La storia umana è una storia di lacrime e di sangue. Come dissentire dall’immagine di Hegel che rappresenta la storia umana come un «immenso mattatoio»?

La storia umana, tra salvezza e perdizione, è ambigua. Non sappiamo neppure se siamo noi i padroni del nostro destino.

È chiaro che l’ideale della totale libertà non esiste in nessuna società. Insomma, ci sono maggiori e minori approssimazioni a questa idea della società libera.

Quando non si vede bene cosa c’è davanti, viene spontaneo chiedersi cosa c’è dietro.

La Disobbedienza Civile viene messa in atto allo scopo immediato di mostrare pubblicamente l’ingiustizia della legge e allo scopo mediato di indurre il legislatore a mutarla.

La mitezza non è una virtù politica, anzi è la più impolitica delle virtù

Il mite non apre mai il fuoco, ma quando lo fanno i protervi lo sa attraversare.

Il mite è colui che lascia essere l’altro quello che è.

Il mite rifiuta la distruttiva gara della vita per la vanità dei fini cui tende questa gara.

I diritti dell’uomo, anche se sono stati considerati sin dall’inizio naturali, non sono stati dati una volta per sempre.

Se è vero che il fine giustifica i mezzi, ne discende che il non raggiungimento del fine non consente più di giustificarli.

L’atteggiamento pessimistico si addice di più che non quello ottimistico all’uomo di ragione. L’ottimismo comporta pur sempre una certa dose di infatuazione, e l’uomo di ragione non dovrebbe essere infatuato.

Non dico che gli ottimisti siano sempre fatui, ma i fatui sono sempre ottimisti.

L’aborto è un problema molto difficile, è il classico problema nel quale ci si trova di fronte a un conflitto di diritti e di doveri.

Mai come nella nostra epoca sono state messe in discussione le tre fonti principali di diseguaglianza: la classe, la razza e il sesso. La graduale parificazione delle donne agli uomini, prima nella piccola società familiare, poi nella più grande società civile e politica, è uno dei segni più certi dell’inarrestabile cammino del genere umano verso l’eguaglianza.

La maggior parte degli uomini di oggi non sono tanto atei o non credenti quanto increduli. Ma colui che è incredulo non è fuori dalla sfera della religione. Lo stato d’animo di chi non appartiene più alla sfera del religioso non è l’incredulità ma l’indifferenza in non saper che farsene di queste domande. Ma l’indifferenza è veramente la morte dell’uomo.

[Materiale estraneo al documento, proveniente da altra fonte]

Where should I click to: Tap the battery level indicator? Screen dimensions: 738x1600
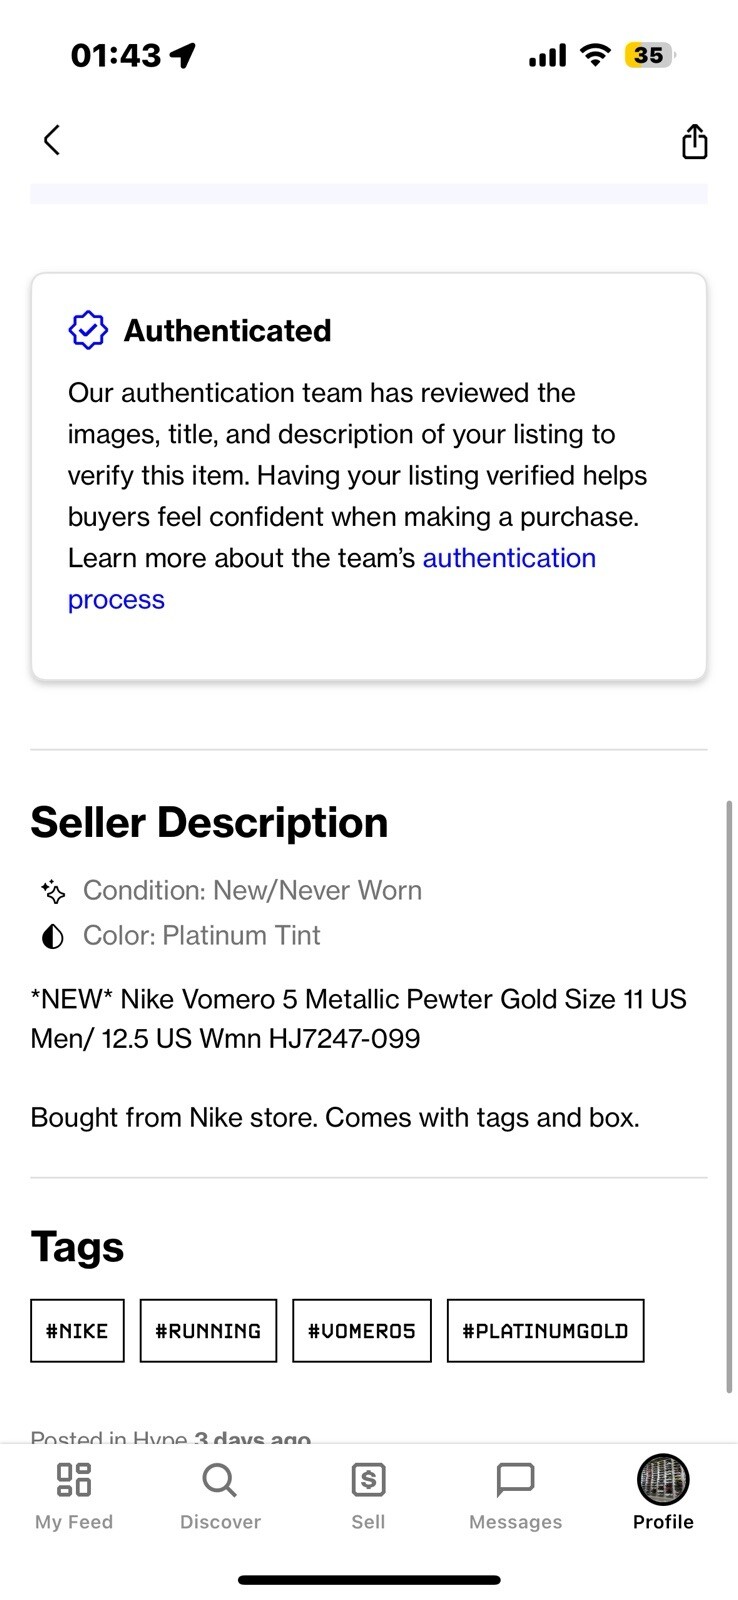(x=650, y=55)
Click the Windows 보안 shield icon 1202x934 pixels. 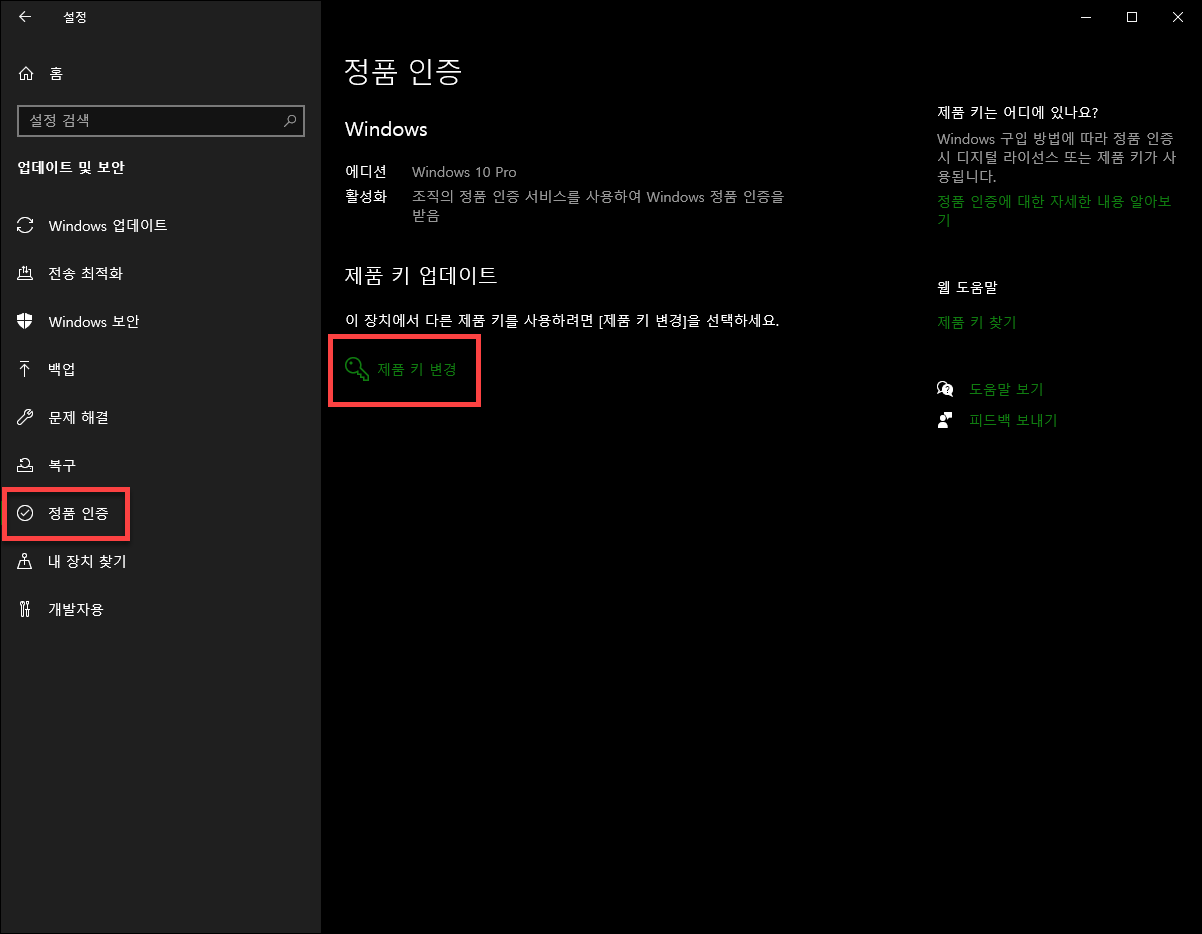[27, 321]
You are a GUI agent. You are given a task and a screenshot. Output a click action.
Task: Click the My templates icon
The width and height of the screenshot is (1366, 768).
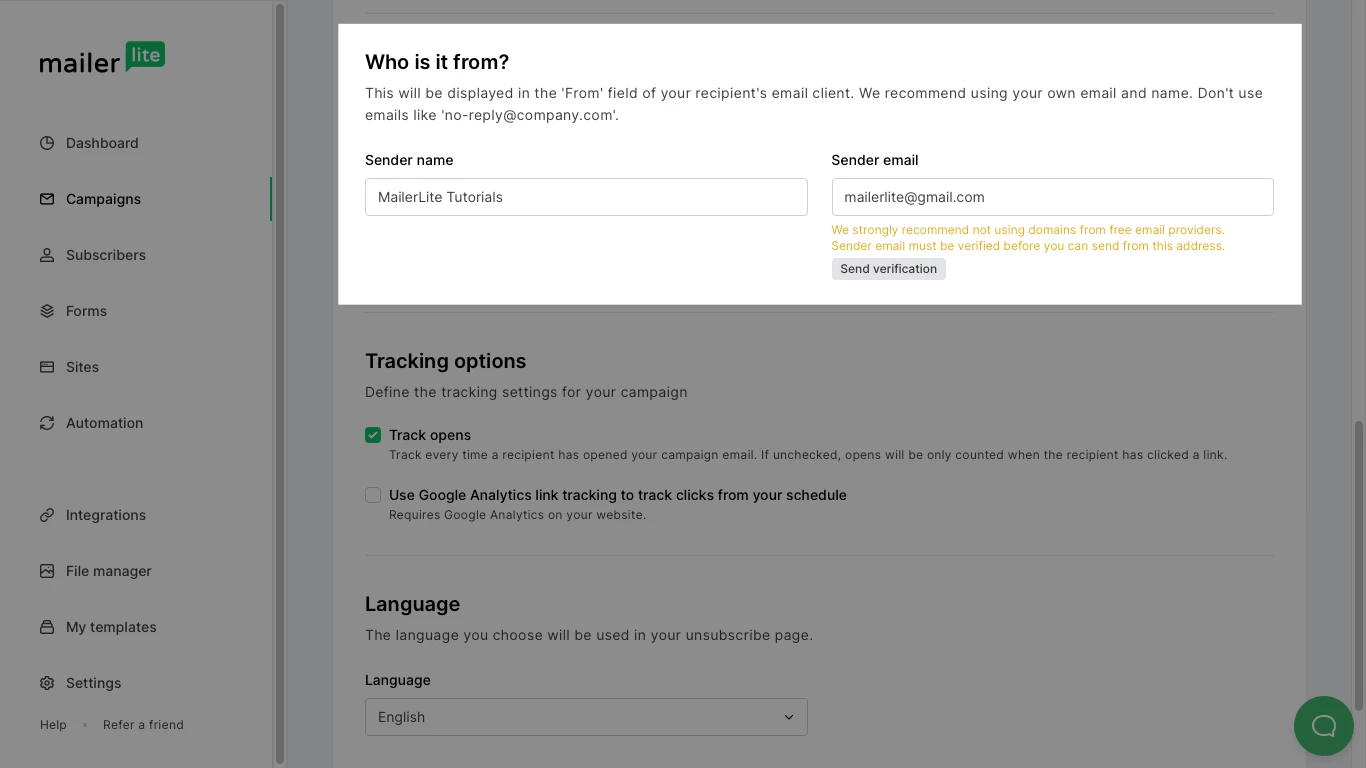pos(47,627)
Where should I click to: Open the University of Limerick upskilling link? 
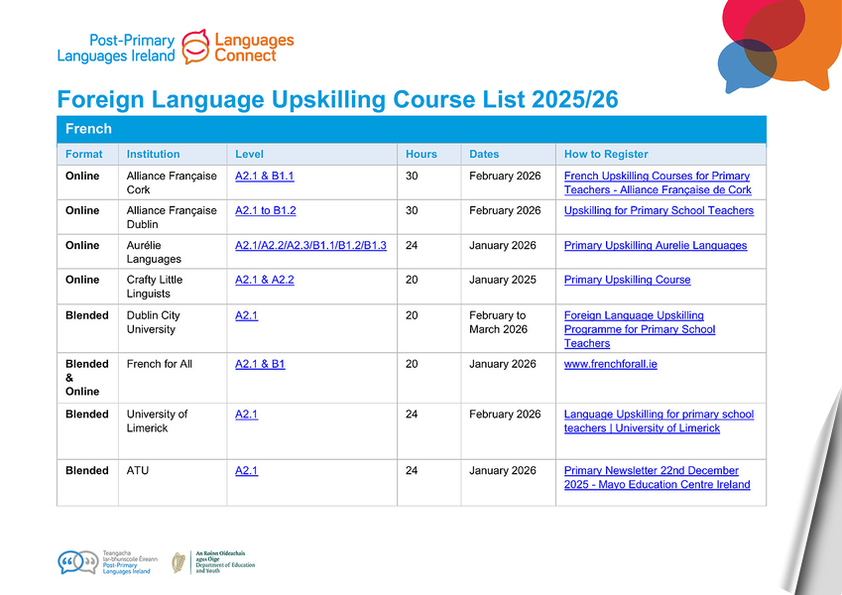[x=658, y=421]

Se l’umanità non progredisce nella stessa misura in tutte le parti del mondo la responsabilità non è della scienza, ma dell’ignoranza dei benefici che se ne possono trarre e delle cattive scelte politiche.

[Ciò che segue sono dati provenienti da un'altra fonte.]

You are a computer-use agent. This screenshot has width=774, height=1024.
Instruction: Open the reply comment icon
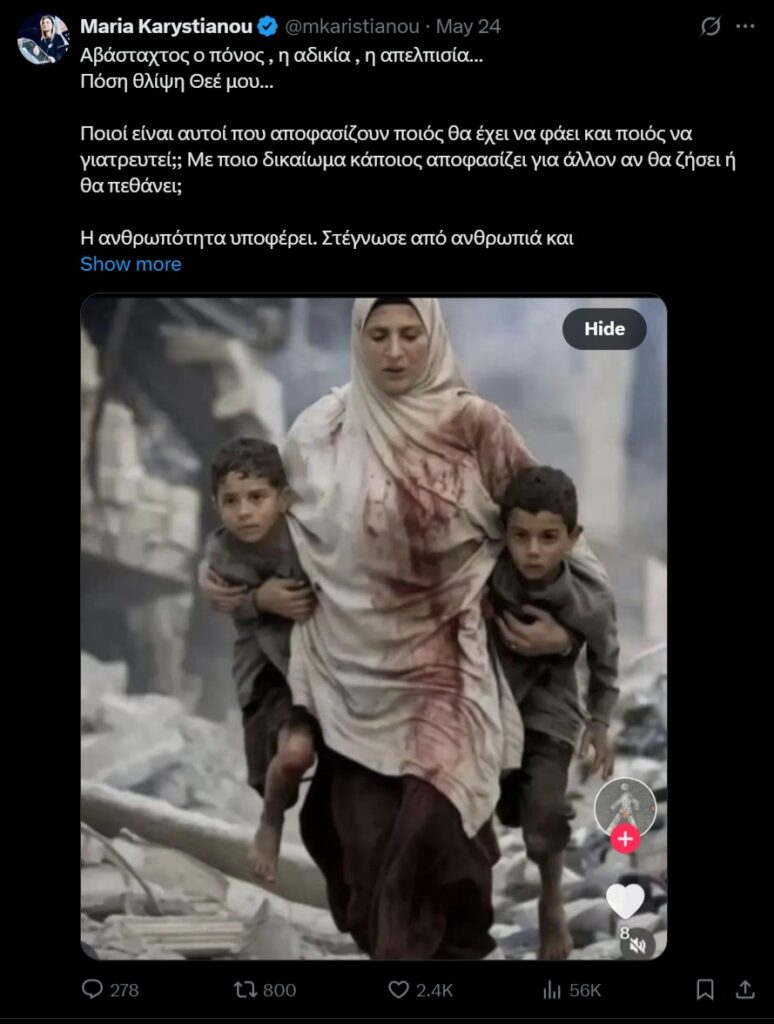coord(92,989)
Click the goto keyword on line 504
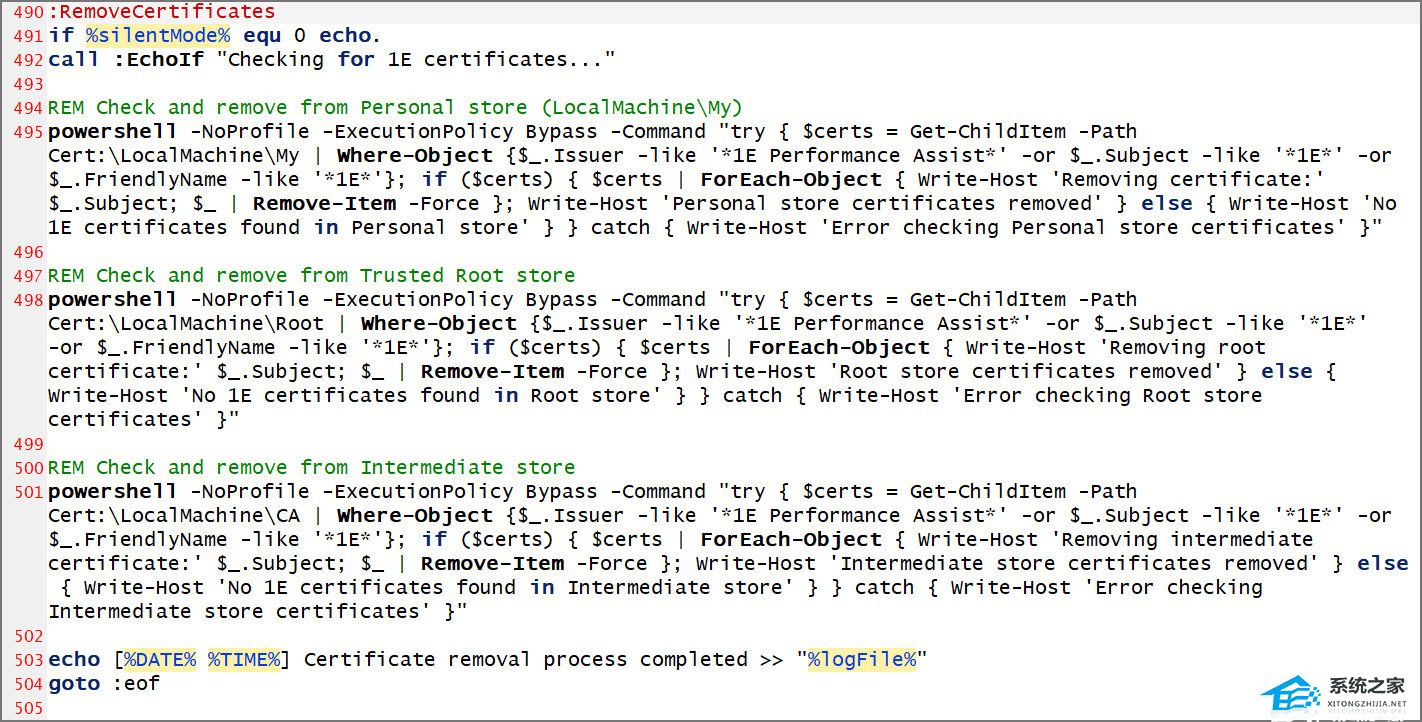 [74, 683]
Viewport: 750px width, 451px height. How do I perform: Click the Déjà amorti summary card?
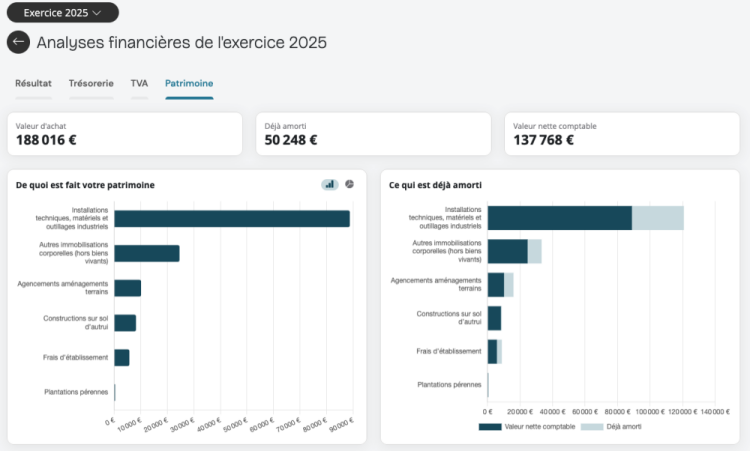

La scienza come tale non è né capitalistica né comunistica né feudale né borghese. Ciò che può essere capitalistico o comunistico è l’uso della scienza. La scienza è neutrale; lo scienziato può anche non esserlo.

La guerra è l’antitesi del diritto: non fa vincere chi ha ragione, ma dà ragione a chi vince.

Tra la ricerca dell’uomo di fede e quella dell’uomo di ragione c’è questa differenza: il primo cerca ciò che ha già trovato, il secondo non trova, talora, neppure quello che ha più intensamente cercato.

La nostra ragione non è un lume: è un lumicino. Ma non abbiamo altro per procedere nelle tenebre da cui siamo venuti alle tenebre verso le quali andiamo.

Al contrario del lumicino della ragione, la fede illumina, ma spesso, per troppo illuminare, accieca.

Per convincersi della sostanziale unità del genere umano non c’è bisogno di escogitare argomenti filosofici. Basta guardare il volto di un bambino in ogni parte del mondo.

Dubito che si possa parlare di un progresso morale dell’umanità. Ma dubito anche che si possa parlare plausibilmente di un regresso.

Per la maggior parte della mia vita ho avuto due compiti difficilissimi da svolgere: insegnare e scrivere. E confesso di essere sempre stato perseguitato dal dubbio di non essere all’altezza di questi due ardui impegni.

La vita non può essere pensata senza la morte. Gli uomini sono non a caso chiamati i «mortali»: anche i più cinici, i più spregiudicati e spensierati, i più sprezzanti e indifferenti, prendono sul serio almeno in qualche momento della loro vita la morte, se non quella degli altri, la propria.

Non pretendo di solito di avere l’ultima parola. Non mi piace e non mi dà alcuna soddisfazione.